The article[1], published in the Journal of the American Geriatrics Society, included six authors, four of whom are employees of the AHCA. Ostensibly, the purpose of the article was to address the need for and cost of legislation requiring an increase in minimum staffing. The authors concluded (based on their statistical analyses which I consider questionable at best) that the legislation would cost an additional $7.25 billion. On page 7, they advance the usual deceptive AHCA hardship narrative that “SNFs operate under tight operating margins (median 0.7% in 2019), and margins have declined since 2013.” They conveniently ignore cash flowing to investors through home office allocations and networks of related parties such as real estate, labor contracting, and a host of other subsidiaries.
Even the lead author of the article is an AHCA employee.

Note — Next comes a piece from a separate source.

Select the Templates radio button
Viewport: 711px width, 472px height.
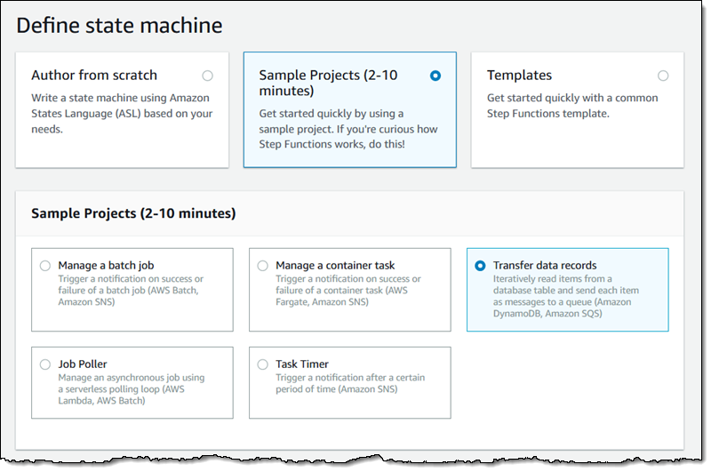point(663,76)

Nevertheless, the article conflict of interest statement noted that “The authors report no financial conflicts of interest.” Saying that there is no conflict of interest in this publication is about as Orwellian as saying “War is Peace” (see: Brown University policy on conflicts of interest in university affiliated research (here).
The conflict-of-interest statement included in the article describes the AHCA, as “the largest national trade association representing skilled nursing ….facilities.” This is a clever filtering of reality through the most positive lens possible. In fact, the AHCA represents not “facilities,” but chains of facilities owned by investment banks, private equity firms, real estate investment trusts, publicly listed C corporations, and other legal/financial corporate types.. Most of these corporations have multi-billion or multi-million-dollar revenues. Furthermore, the AHCA has a large political PAC for influencing legislation on behalf of corporations funding them.
Science, Statistics, & Research Integrity
When an industry can leverage the cachet of a venerable academic institution and produce dubious statistical models and write articles favorable to entities with a financial interest in the outcome of research, human rights and adequate healthcare will inevitably become secondary to cash flow. Money takes precedence over healthcare, suffering is increased, and lives are shortened.
Advocates and scholars must speak out about the Brown University collaboration with AHCE and other such industry-university relationships. The role of government, think tanks, and philanthropic foundations in these relationships should not be overlooked either. We cannot be passive. The problem of data control and manipulation by industrial interests will only deepen and become more serious and destructive as A.I. becomes available.
Let’s have a much-needed discussion about science and research integrity. Let’s separate science from scientism. Observational studies of complex, dynamic, social systems based on data dumps are beset with fallacies and they are easily manipulated. Therefore, poor research with the imprimatur of a leading university unjustifiably undermines efforts to improve the quality of nursing home care. When the nursing home industry chooses to withhold corporate financial information from the public, we cannot accept studies regarding staffing as scientific. By providing only partial information, the industry and its lackies in Universities cannot claim to be basing their claims on scientific evidence.
[1] Hawk T., White EM, Bishnoi C. Schwartz LB, Baier RR, Gifford DR. Facility characteristics and costs associated with meeting proposed minimum staffing levels in skilled nursing facilities. J. Am Geriatr Soc. 2022; 1-10. Doi: 10.1111/jgs. 17678.